Are California's fires a sign of the new normal?

The catastrophic Kincade fire may be contained, but is it a sign of things to come? If so, will wine producers have to plan for wild fires? Jeff Siegel looks at the evidence.

A map of the Kincade fires/Google
A map of the Kincade fires/Google

Are devastating wine country wildfires, courtesy of climate change, the new normal? Will producers and growers in the Napa and Sonoma regions in northern California, two of the most important appellations in the world, have to plan their winemaking and grape growing around massive wildfires every year?

That's the question many are beginning to ask in the wake of the most recent wine country blaze, the Kincade fire in Sonoma County. It has grown to more than 76,825 acres (31,090 ha) near some of the country's prime wine growing land in the last week of October, and much of the region was under a mandatory evacuation order. Napa Valley hasn't been damaged so far, but the fire did destroy several Alexander Valley wineries, including Sonoma’s historic Soda Rock Winery. Local media reported that the only thing left was the winery's stone facade and a 20-foot steel sculpture of a boar standing in its path.

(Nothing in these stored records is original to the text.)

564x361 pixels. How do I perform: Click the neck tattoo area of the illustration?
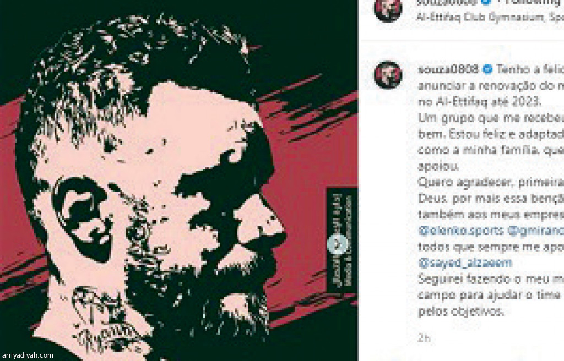click(104, 316)
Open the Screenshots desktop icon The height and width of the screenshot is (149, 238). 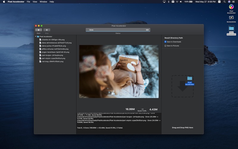[x=231, y=18]

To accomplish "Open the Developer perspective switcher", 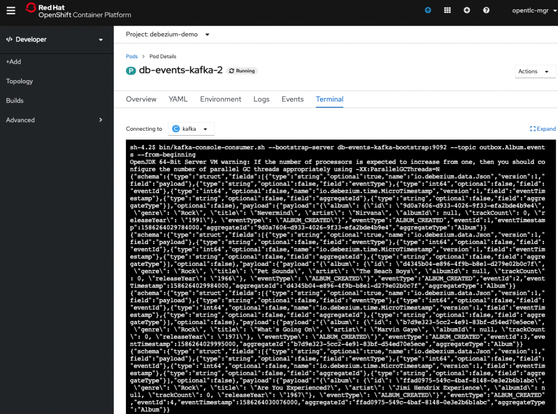I will coord(54,40).

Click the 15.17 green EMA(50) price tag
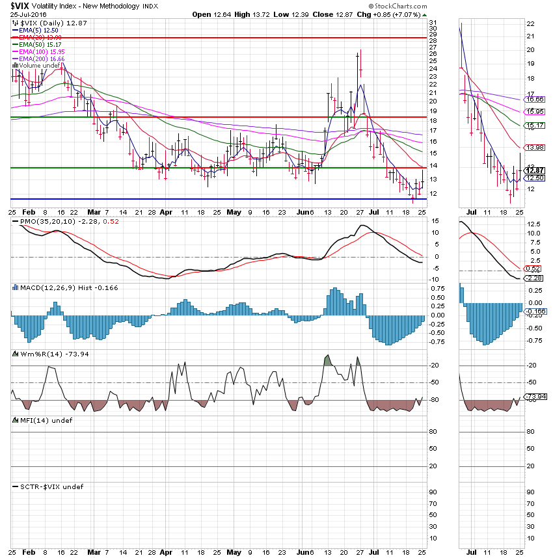[536, 125]
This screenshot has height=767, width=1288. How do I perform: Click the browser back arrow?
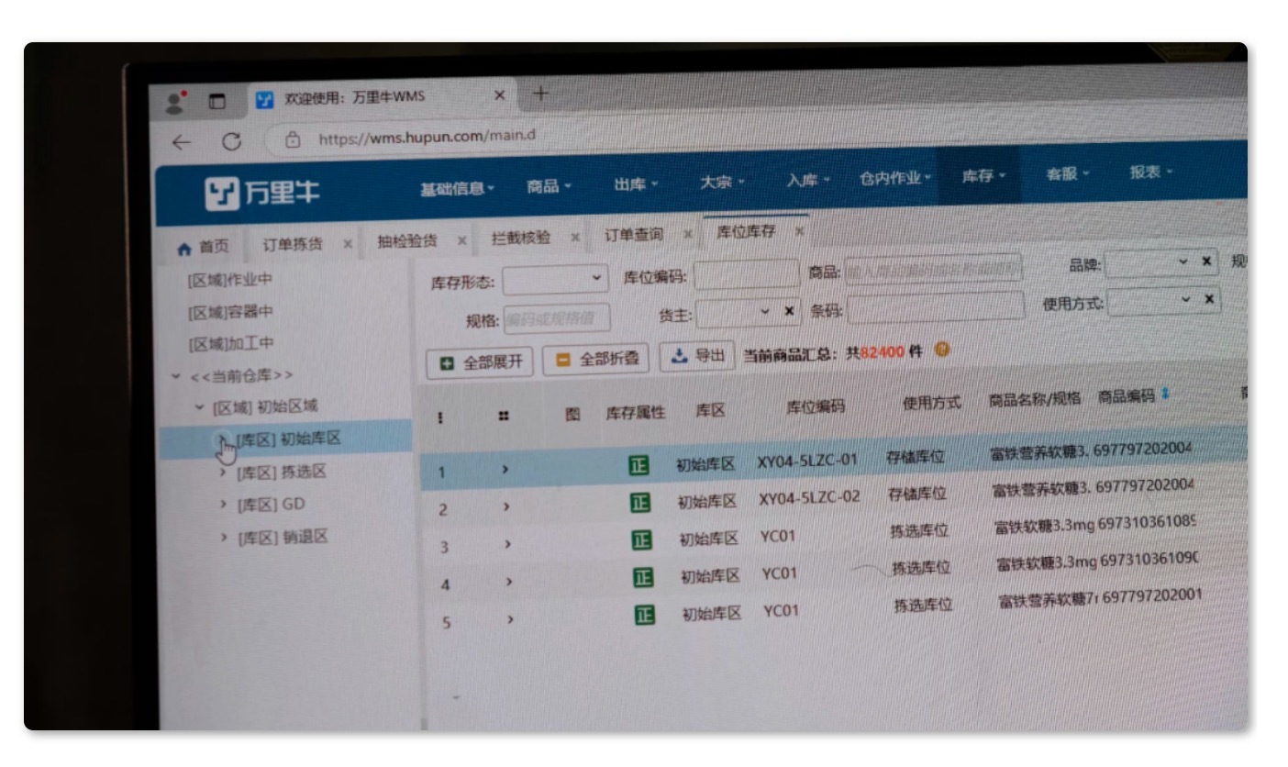(x=182, y=141)
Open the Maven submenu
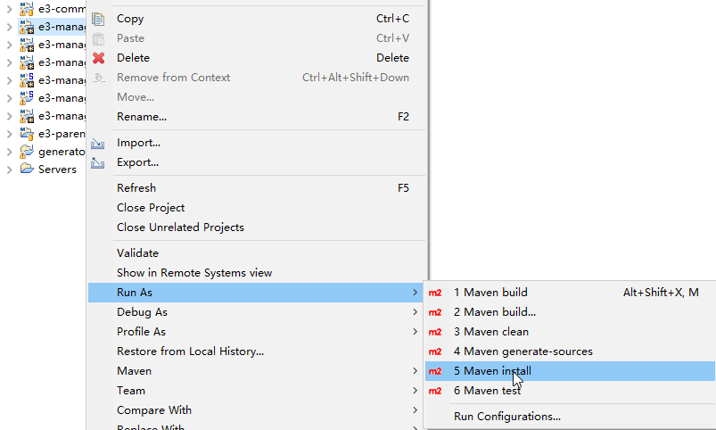The image size is (716, 430). point(135,371)
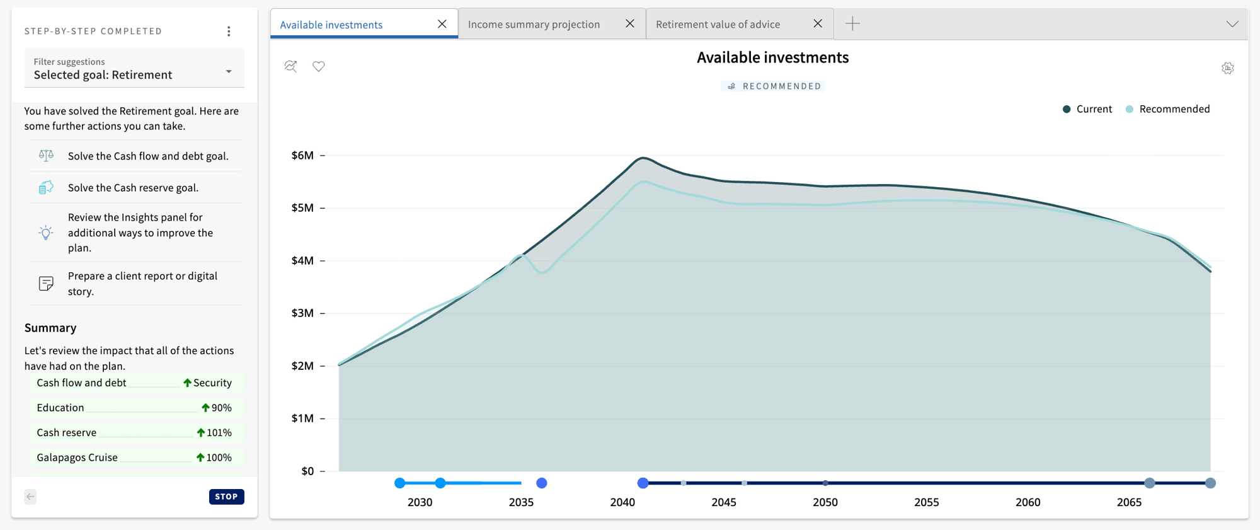
Task: Click the chart comparison icon beside the heart
Action: pyautogui.click(x=290, y=66)
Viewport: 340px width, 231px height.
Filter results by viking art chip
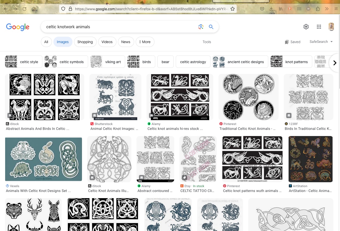click(108, 62)
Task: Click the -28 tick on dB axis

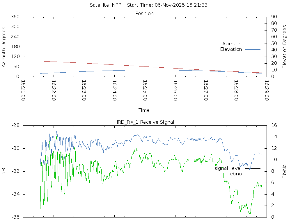Action: [15, 125]
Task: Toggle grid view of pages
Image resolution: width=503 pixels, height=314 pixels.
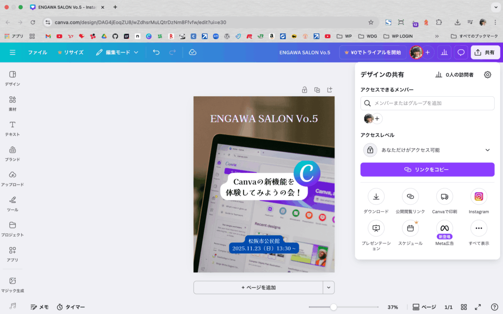Action: pyautogui.click(x=464, y=307)
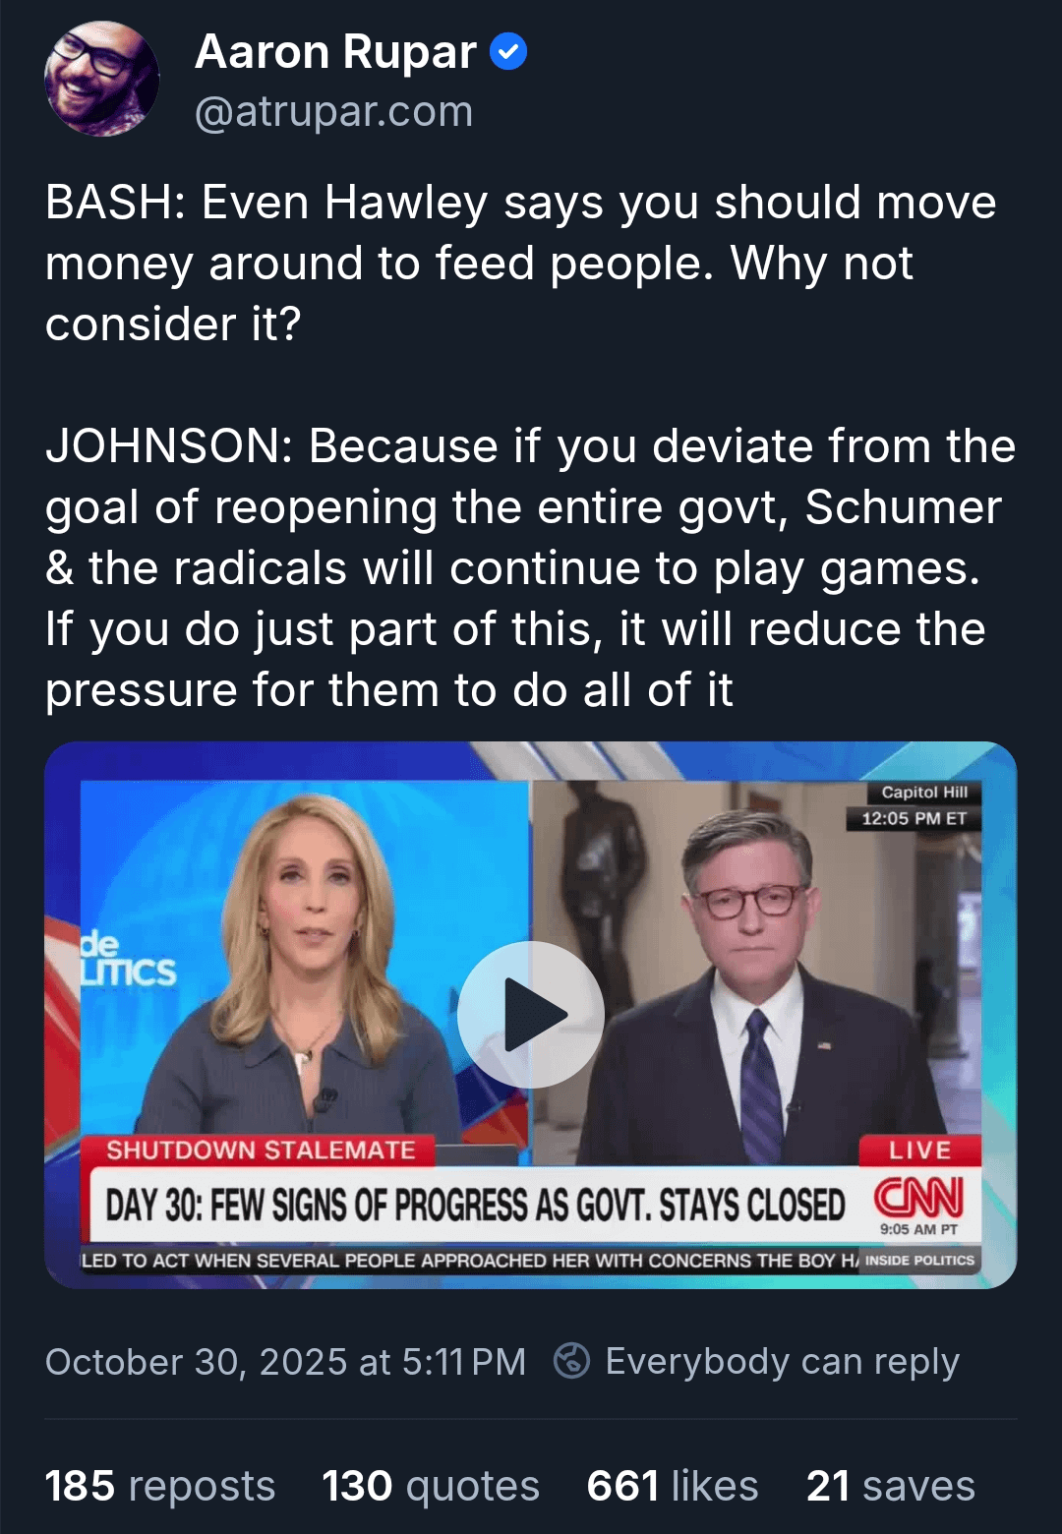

Is this damage and destruction an example of how climate change will increase the chances for killer wildfires? Computer models predict that climate change will be less rain, but that what there is will be more concentrated when it does happen. This will encourage more plant growth that will burn more easily as it dries out over the course of the year. So those two conditions mean it will make it easier for fires to start and to burn longer.

"Is this the new normal? I don't think we know enough yet to answer that question," says Sarge Green, the interim director of the Center for Irrigation Technology at the Water and Energy Technology Center in Fresno. "Yes, there was a wet year, and that has added lots of fuel, which is what has happened this fall as things have dried out. But this fire has not been as bad as the fires in Paradise and Santa Rosa in 2018."

Instead, says Green, this year's fires, including the dangerous Getty fire in and around Los Angeles, are as much of a combination of California politics, population growth, and public awareness.

First, the state's biggest utility, PG&E, apparently didn't maintain the electric grid infrastructure as it should have, and was also remiss in clearing brush, dead trees, and the like, which are the fuel for wildfires. State regulators say PG&E equipment probably sparked one of the 2018 fires, as well as the Kincade blaze. But, says Green, if the utility was remiss in clearing brush, it also was afraid of butting heads with environmental groups leery of how the utility would perform the task. So it may have not done as much as it should have, to avoid a confrontation.

Hence, massive blackouts up and down the state, including those in the wine country several weeks ago. Millions were without power over the weekend; PG&E officials have said it's safer to turn the power off when wildfire chances increase than to take the risk that its equipment would start one.

Second, more people are living in areas prone to wildfires than ever before. That means more buildings and more development in high-risk areas, as well as fewer natural conditions to slow the growth of a fire. A subdivision will burn more quickly and suffer more damage than an uninhabited piece of ground in rural northern California where the subdivision was built.

Finally, the public is more aware of fires, thanks to the past several years, than ever before. This heightened perception, says Green, means every year will seem like a crisis, "even though there are wildfires in California almost every year."

None of this, he says, downplays the terror and loss in this year's fires, or the responsibility that utility officials may have shirked in preventing the first. It's about perspective and trying to figure out what comes next.